As harvest becomes the central focus of each day on the farm, I am reminded yet again just how cyclical farm life is. For all of the days in the spring that we spent on our knees, we now bend low over plants to pick their bounty. The fall crops are beginning to peak their heads above soil, reminding us of what’s to come. Gypsy Peppers are new this week, they are tender fleshed and are edible when they are light yellow to fiery red as they ripen. Harvest is the time of abundance, enjoy!

Roasted Tomato Sauce

2 lbs ripe tomatoes
¼ c. olive oil
1 large onion
1 carrot
1 head of garlic
1 bay leaf
1 sprig of thyme
¼ lb of basil
Salt and pepper

Preheat oven to 350 degrees
Cut out stem end of tomatoes and quarter them. Toss them with half of the olive oil. Put the tomatoes in a baking dish and roast them, uncovered, for 30 minutes, stirring a couple times to encourage even cooking. Tomatoes are cooked when flesh is very tender. Meanwhile, peel and slice the onion, carrot, and garlic. Use remaining oil and sauté in stainless steal pot, about 10 minutes or until soft. Add tomatoes and herbs, simmer, stirring frequently to prevent scorching, for about 30-45 minutes. Pass the sauce through a food mill or processor and season with salt and pepper.

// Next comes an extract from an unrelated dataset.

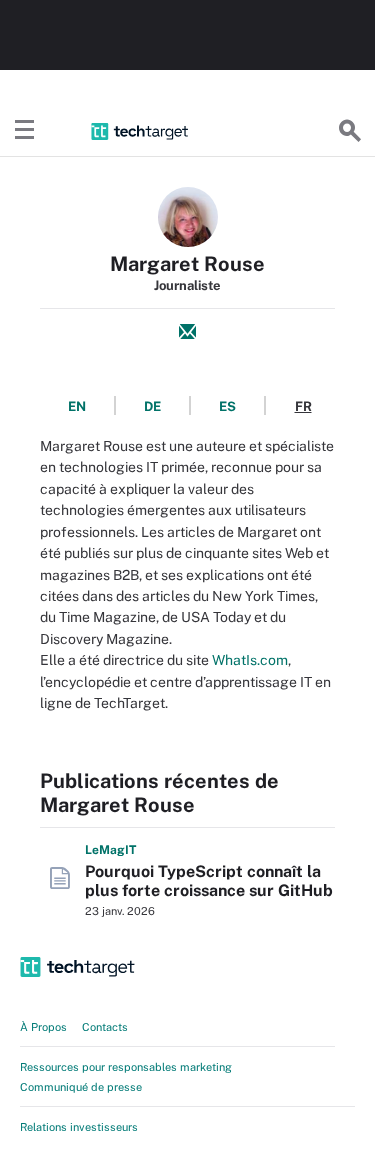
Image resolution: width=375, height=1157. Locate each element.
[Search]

Makes about 1 quart.

Roasted Eggplant Salad with Almonds & Goat Cheese

2 large eggplants, about 2 pounds

Kosher salt
1/3 cup olive oil
2 tablespoons cider vinegar

1 tablespoon honey

1 teaspoon smoked paprika

1/2 teaspoon cumin

4 large garlic cloves, roughly chopped
 
Juice of 1 lemon, about 2 tablespoons

1 tablespoon soy sauce

1 cup flat parsley leaves, roughly chopped

1/2 cup smoked almonds, roughly chopped

2 ounces goat cheese, crumbled and divided

1/4 cup finely chopped scallions
Heat the oven to 400°F. Cut the eggplant into 1-inch cubes and put in a large bowl. Sprinkle lightly with kosher salt and set aside while making the marinade. Whisk together the olive oil, cider vinegar, honey, smoked paprika, and cumin. Dab away any extra water that has beaded up on the eggplant and toss with the marinade. Stir in the garlic. Spread the eggplant on a large baking sheet, lined with parchment and slide onto a rack placed in the center of the oven. Roast at 400°F for 40 minutes, or until very tender and slightly browned. (Stir every 15 minutes and check after 30 minutes to make sure it isn't burning.) Remove from the oven and cool slightly.
Whisk together the lemon juice and soy sauce. Return the eggplant to the bowl and toss with the lemon juice mixture. Stir in the parsley leaves, smoked almonds, and most of the goat cheese, reserving a little.
Spread the finished salad in a serving bowl and sprinkle the reserved goat cheese crumbles and scallions on top.